But Napoleon was unrelenting. His family should not appear before the people as disregarding the sanctity of the marriage bond. For state reasons he had separated from his wife, and for state reasons he could not give his consent to the dissolution of the union of his brother and step-daughter. They must, therefore, continue to drag the chain that united them; and they did, but with angry hearts.
Louis returned to Holland in a more depressed state of mind than ever; while Hortense and her two children, in obedience to Napoleon’s express command, remained in Paris for some time. They were to attend the festivities that were soon to take place at the imperial court in honor of the marriage of the emperor with the Archduchess Marie Louise of Austria. The daughter of the divorced empress, with the emperor’s sisters, had been selected to carry the train of the new empress on the marriage-day. Napoleon wished to prove to France and to all Europe that there was no other law in his family than his will, and that the daughter of Josephine had never ceased to be his obedient daughter also. Napoleon wished, moreover, to retain near his young wife, in order that she might have at her side a gentle and tender mentor, the queen who had inherited Josephine’s grace and loveliness, and who, in her noble womanhood, would set a good example to the ladies of his court. Hortense mutely obeyed the emperor’s command; on the 1st of April, 1810, the day of the union of Marie Louise with the emperor, she, together with his sisters, bore the train of the new empress. She alone did this without making any resistance, while it was only after the most violent opposition to Napoleon’s command that his sisters, Queen Caroline of Naples, the Duchess Pauline of Guastalla, and the Grand-duchess Elise of Tuscany, consented to undergo the humiliation of walking behind their new sovereign as humble subjects. And the emperor’s sisters were not the only persons who regarded the imperial pair with displeasure on the day of the marriage celebration. Only a small number of the high dignitaries of the Church had responded to the invitation of the grand-master of ceremonies, and attended the marriage celebration in the chapel in the Tuileries.
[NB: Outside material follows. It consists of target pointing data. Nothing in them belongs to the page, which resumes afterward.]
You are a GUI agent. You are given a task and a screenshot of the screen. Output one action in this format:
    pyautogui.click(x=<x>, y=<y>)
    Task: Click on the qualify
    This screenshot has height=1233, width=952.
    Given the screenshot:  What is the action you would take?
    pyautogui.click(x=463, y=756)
The emperor, who did not wish to punish his sisters for their opposition, could at least punish the absence of the cardinals, and he did this on the following day. He exiled those cardinals who had not appeared in the chapel, forbade them to appear in their red robes thenceforth, and condemned them to the black penitent’s dress.
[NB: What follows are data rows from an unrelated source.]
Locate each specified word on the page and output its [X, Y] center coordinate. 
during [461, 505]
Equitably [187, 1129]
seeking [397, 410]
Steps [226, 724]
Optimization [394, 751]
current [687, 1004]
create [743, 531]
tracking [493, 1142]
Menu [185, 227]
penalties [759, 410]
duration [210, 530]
The people of Paris also received the new empress with a languid enthusiasm. They regarded the new “Austrian” with gloomy forebodings; and when, on the occasion of the ball given by Prince Schwartzenberg in honor of the imperial marriage, a short time afterward, the fearful fire occurred that cost so many human lives and destroyed so much family happiness, the people remembered with terror that other misfortune that had occurred on the day of the entry of Marie Antoinette into Paris, and called this fire an earnest of the misfortunes which the “Austrian” would bring upon France and the emperor.